On the phone, Helen was speaking. “...came as quick as she could.” Again, the phone echoed thinly as Helen put it down and shouted. “Mrs. Tate! Mrs. Tate!” Clatter of the phone being picked up again. “I’m sure she’ll be right back. She’s terribly upset. She’s afraid her son may hurt someone. You don’t think he really is dangerous, do you? I mean, be careful, Harry, these are people who have escaped from a mental institution, after all.”
“Helen—” Harry said.
The receptionist had reached Harry.
“I’ve got to go,” Harry told Helen, and he hung up the phone. He was losing his mind, no doubt about it. Where did this sense of suffocating menace come from? When, exactly, had his mind begun to crumble? It was...
It was when he had thought, in the dark, that poor Emily had spoken.
The receptionist reached out and touched Harry’s shoulder. He did not look at her hand, but it did not feel like it had the requisite number of fingers. It would have three fingers, this hand, and a sucker on the palm, a sucker with rasping, lamprey teeth.
“Mr. Gainesborough,” she said, “there is a call for you on my line.”
Her voice was disapproving, but nothing more. She was a tired, querulous old woman with an exalted opinio
n of her office and its authority. Following her back to the desk, it was clear that she had legs. Nothing unusual there. Most receptionists have legs.
Harry took the receiver. “Hello,” he said.

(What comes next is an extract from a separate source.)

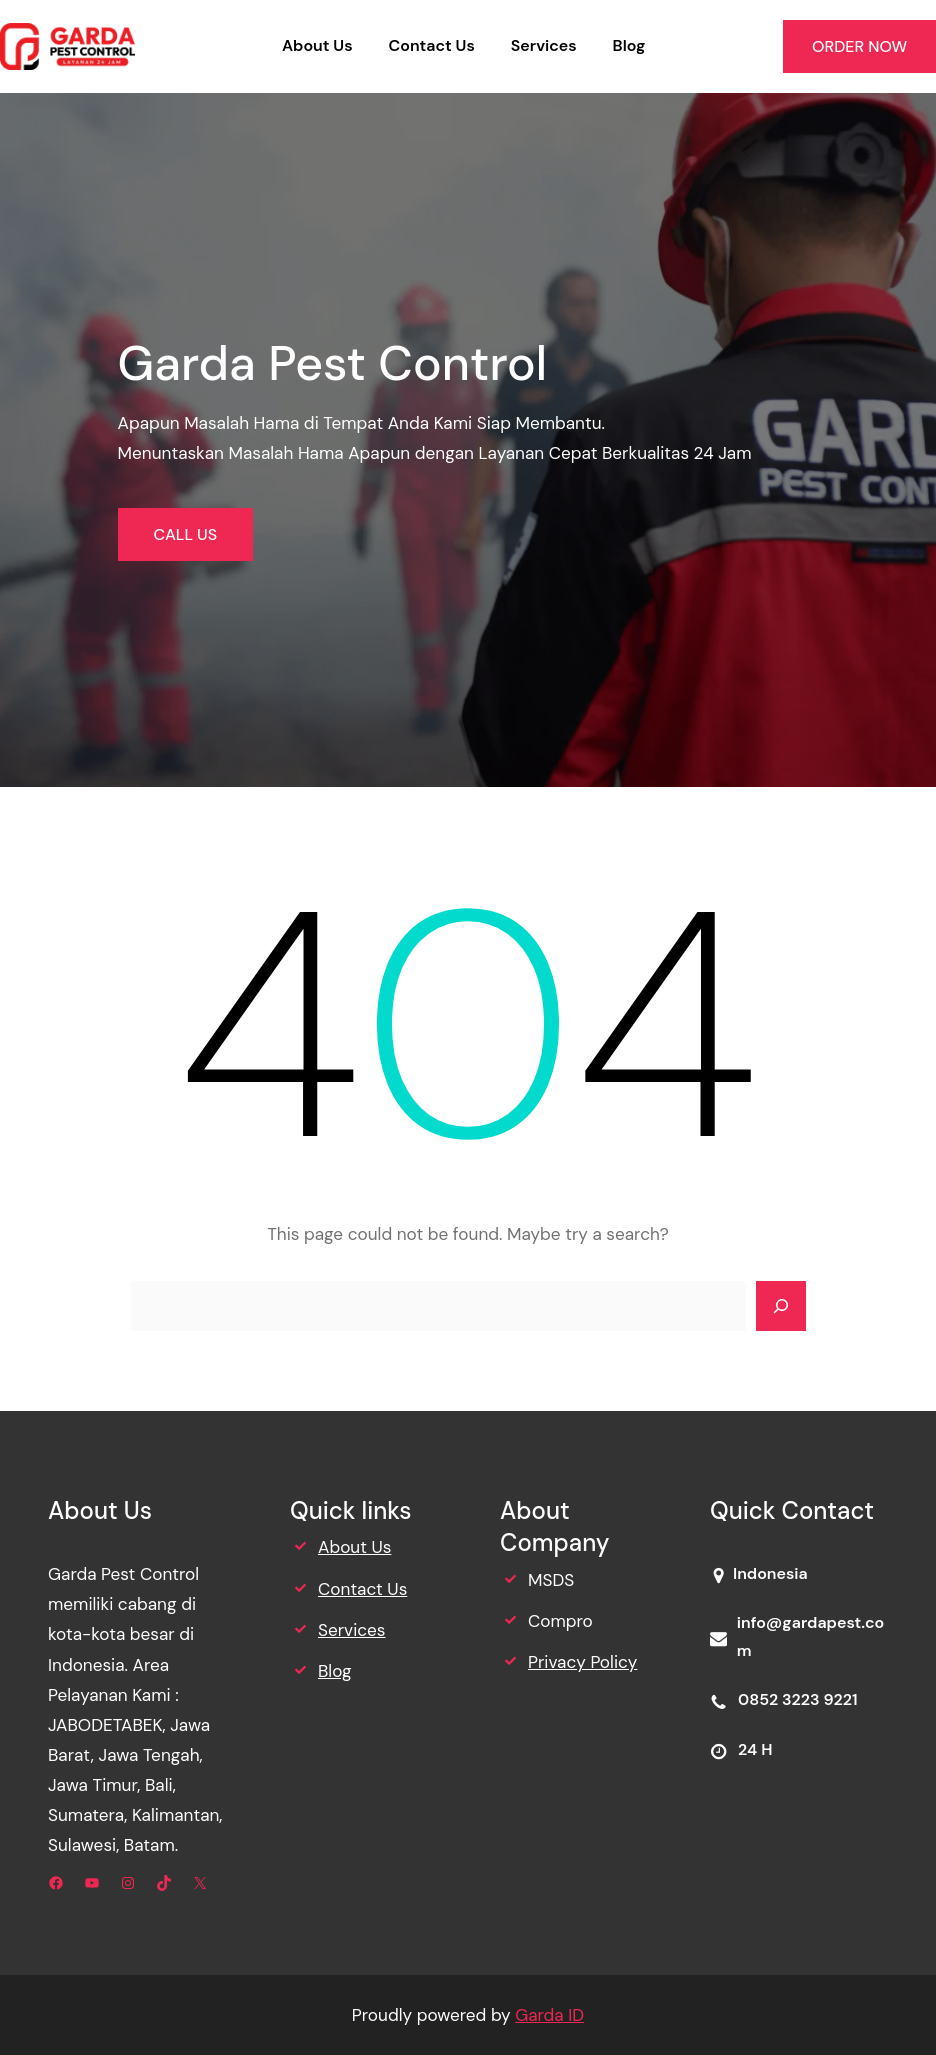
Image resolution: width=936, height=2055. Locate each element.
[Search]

“I’m calling from the second floor!” Raymond’s voice was an octave higher than usual. “We’ve got Emily. She is safe, praise Blodkin. We are taking the service elevator to the basement and we will rendezvous with you shortly. Go to the restroom. You will find that I have already prepared a means of exit. Once you are outside, follow the wall to your left, and if my reckoning is right, we will meet shortly. Blodkin willing.”
The restroom floor glittered with shattered glass, and the metal chair that had no doubt shattered it now sat upright beneath the window, its aspect commanding and peremptory. “Hurry” it said.
Harry stood on the chair and hoisted himself through the hollowed window and into the night. Shards of glass, shaped like teeth, still edged the window and gave Harry the unsettling sensation of being swallowed. The blackness of the world he was entering did nothing to allay his fears, but he reassured himself that soon he would be safe in the company of his peers: escaped lunatics.
Chapter 8
GABRIEL ALLAN-TATE stood in the humid, enfolding darkness, opened her mouth wide, and filled her lungs with the obstinate air.
It was black out and any kind of horrid insect, or a bat, a rabid, shrieking bat, could bite her. A scorpion could rush out from under a cinder block and sting her. Her lungs felt as though they had been stapled flat, and any sort of venomous bite would activate her allergies and crush the last hope of a breath from her. This was all Allan’s fault. She adjusted her dress, tottered on her heels, wiped a hand over her forehead. She leaned against the cabin’s wall, supporting herself with one white-gloved hand. What a day. What a day.